# Question on sterling silver refined to pure silver



## Wyndham (Oct 30, 2014)

There's a art material called precious metal clay which has fine sliver powder and an organic binder to form a playdough like material for molding jewelry when fired in a small kiln. The silver sinters together at around 1500 deg f making a fused silver art pendant.
Big problem is that the commercial product cost about $4-6/gram in 20-50 gram pkgs.
If I could take sterling/coin silver and(possibly with an electric cell) convert the sterling into a fine reduced silver metal powder, I can add the organic binder( almost like wall paper paste & glycerine ) to make my own silver metal clay.
One of the threads I was reading was something of a H2O cell where anode & Cathode are silver plate which it seemed to oxidize then reduce at about the same time, giving a grey reduced silver powder(If I understood the thread).
The question also was about tap water being chlorinated helped the reaction but not everyone seem to agree on that point.
Is there any possibility that this cell might work for what I have in mind?
I have several different power supplies available(PC'S) and about 10-20 oz of silver to convert.
I'd like to stay away from nitric acid if possible.
Would the resulting silver powder possible work in this idea.
Thanks Wyndham


----------



## etack (Oct 30, 2014)

If you don't want to use nitric don't do silver.

If I would to do this without an atomizer for molten metal I would convert Ag to AgCl them back to Ag it will be a fine powder. I would also use fine silver for this so the powder would be pure.

Some people have trouble with AgCl but a few TOz at a time it should be easy enough.
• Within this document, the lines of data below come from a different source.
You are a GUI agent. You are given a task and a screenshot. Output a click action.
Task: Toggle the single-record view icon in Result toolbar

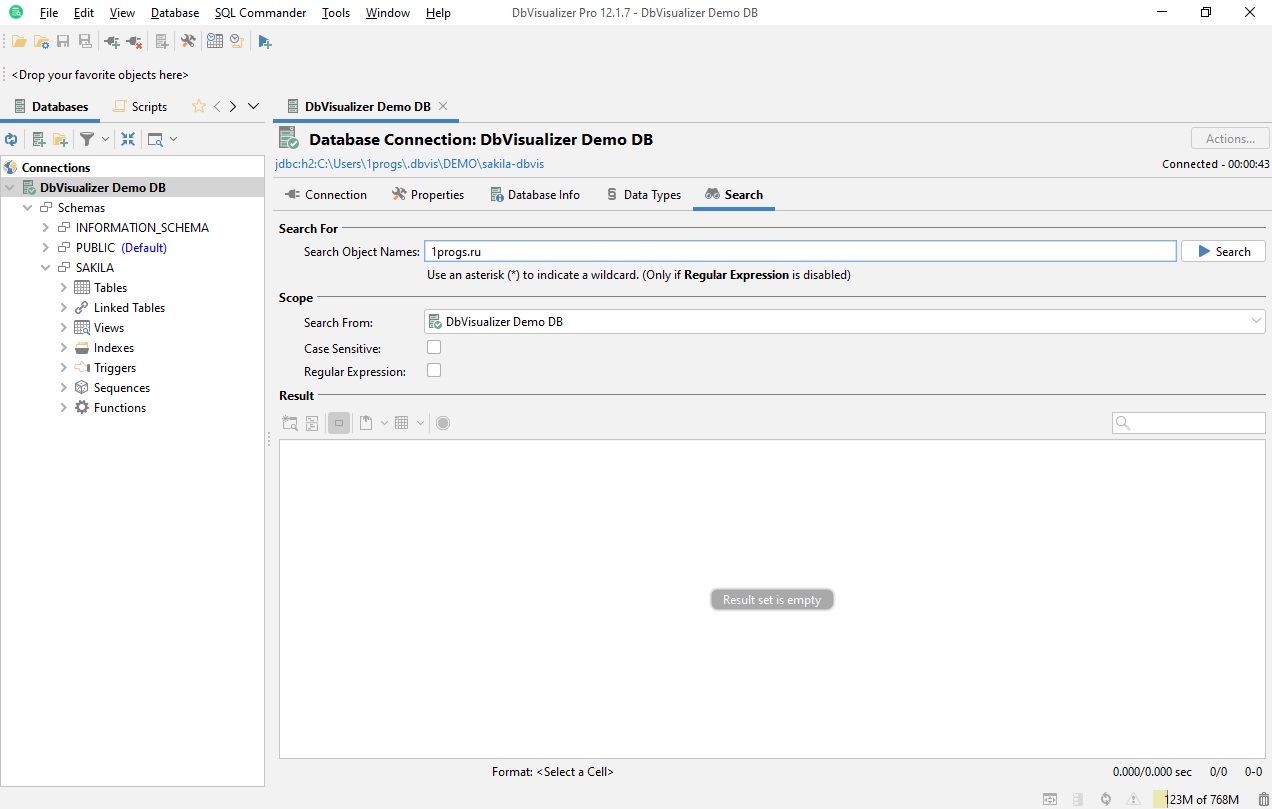(339, 422)
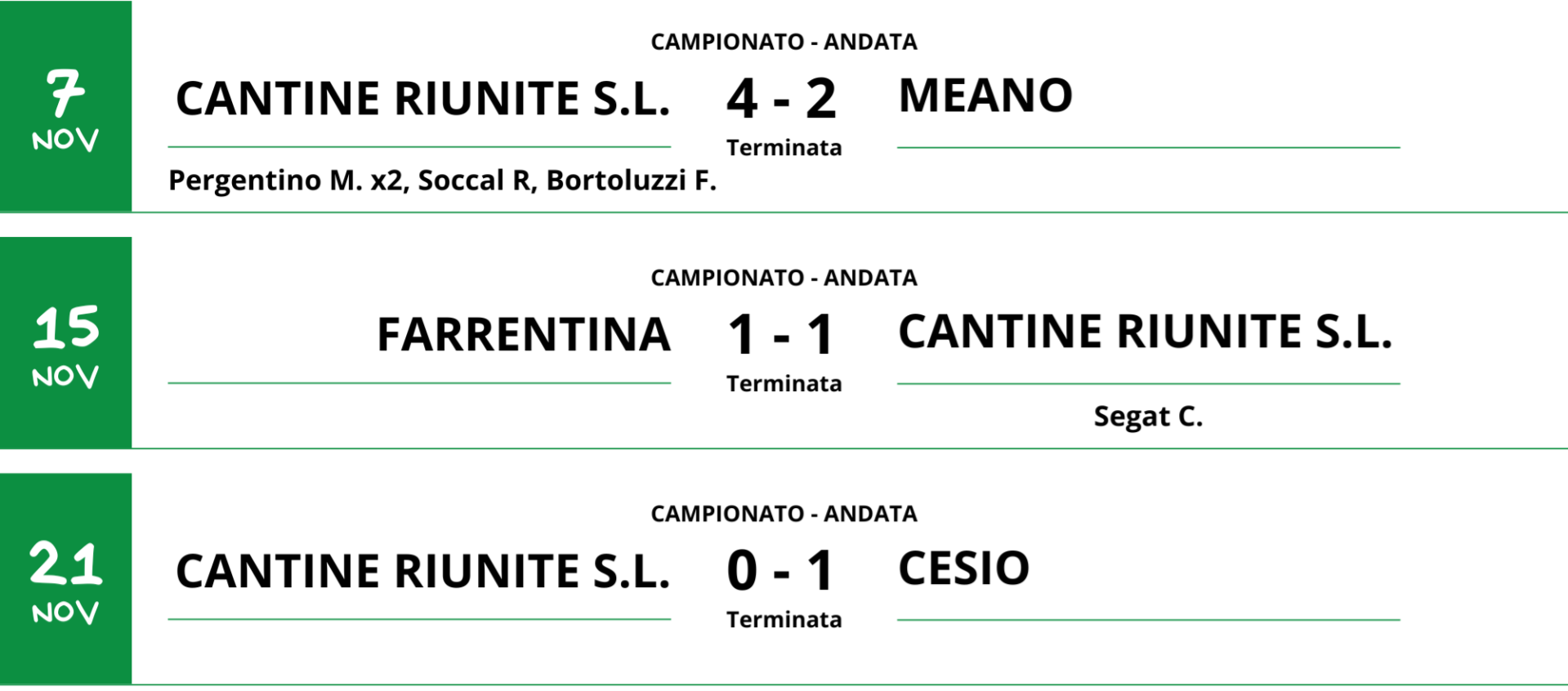The image size is (1568, 691).
Task: Click Cantine Riunite S.L. in the Meano match
Action: click(422, 99)
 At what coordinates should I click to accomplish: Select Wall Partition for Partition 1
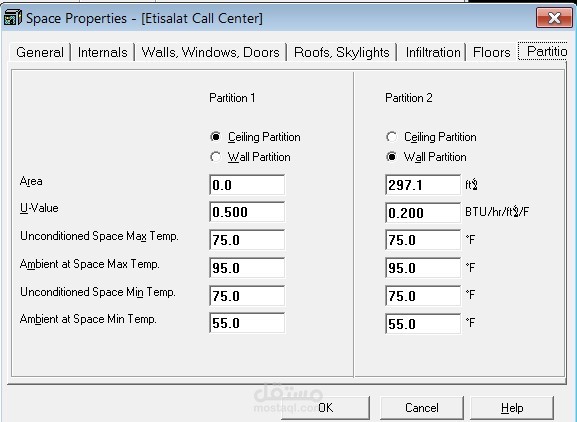216,157
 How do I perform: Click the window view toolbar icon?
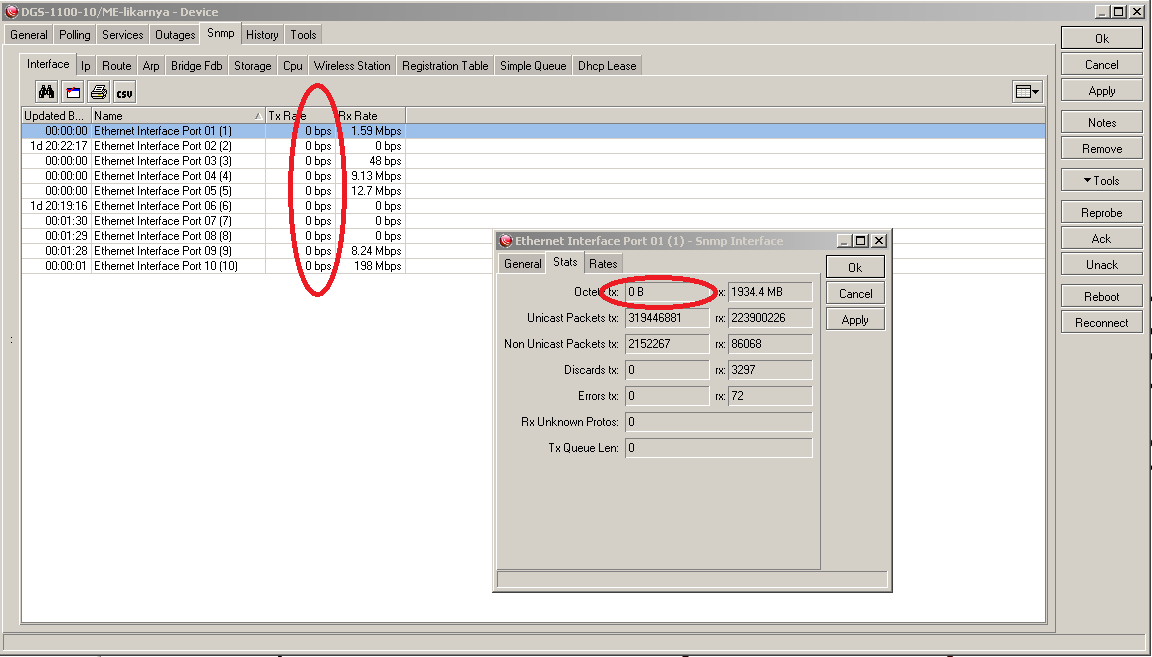pos(72,93)
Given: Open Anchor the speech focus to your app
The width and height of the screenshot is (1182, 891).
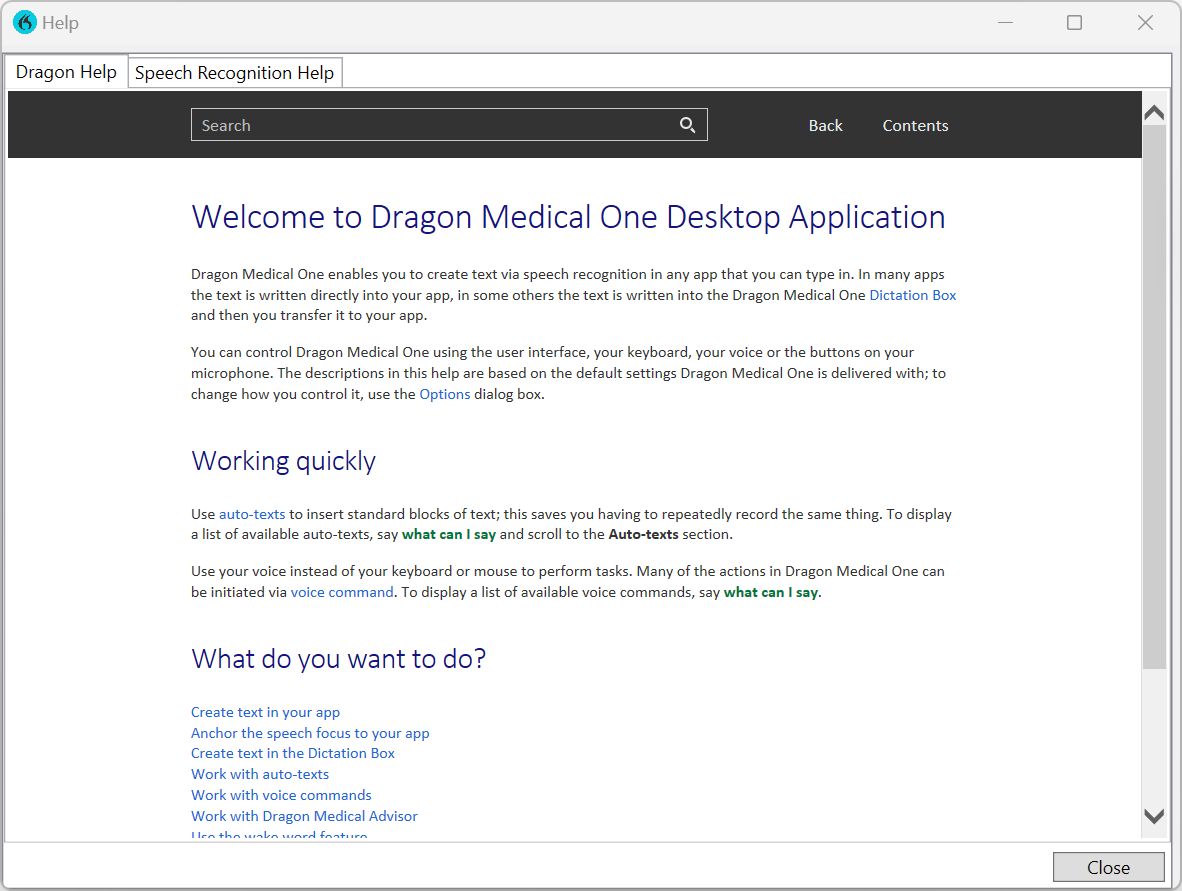Looking at the screenshot, I should [x=310, y=732].
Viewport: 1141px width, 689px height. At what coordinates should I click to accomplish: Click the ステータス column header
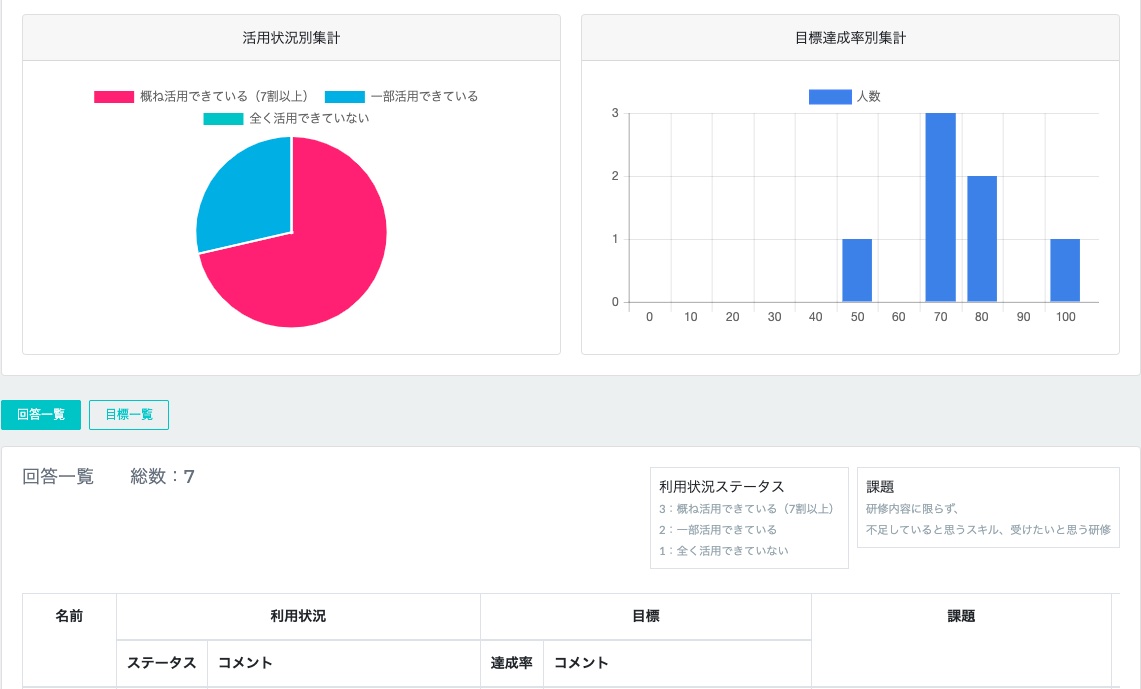162,663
What is the binder you are talking about?

Eric


----------



## Wyndham (Oct 30, 2014)

Eric, the binder is methelcellulose , some have used rice flour as a binder. 
I was intrigued by the thread about using H2O and 2 silver plated electrodes, similar to making colloidal silver. 
I suspect that the silver plate is so thin that this works, just wondering if thicker silver might as well.
Somethings I know better than to work with and acids are in that group.
I have at one time heated sterling shot(several grams) to melting and poured it into cold water(quart of), which cause the silver to implode/explode into small spheres about grain of sand(60-80 mesh) size, which might also work for this application.
And yes I search the forums before asking. There again, the H2O was interesting.
Wyndham


----------



## Palladium (Oct 30, 2014)

http://goldrefiningforum.com/~goldrefi/phpBB3/viewtopic.php?f=50&t=13293


----------



## FrugalRefiner (Oct 30, 2014)

I wonder how many of Palladium's posts have been like this? He takes the time to search out the old posts, then simply provides the link. 8) 

Dave


----------



## Palladium (Oct 30, 2014)

The forum is like a small country. It has all kinds of side roads and country back roads.
You just have to remember the short cuts.


----------



## Wyndham (Nov 2, 2014)

Thanks, the vaporizing/condensing of silver might be an interesting possibility.
Wyndham


----------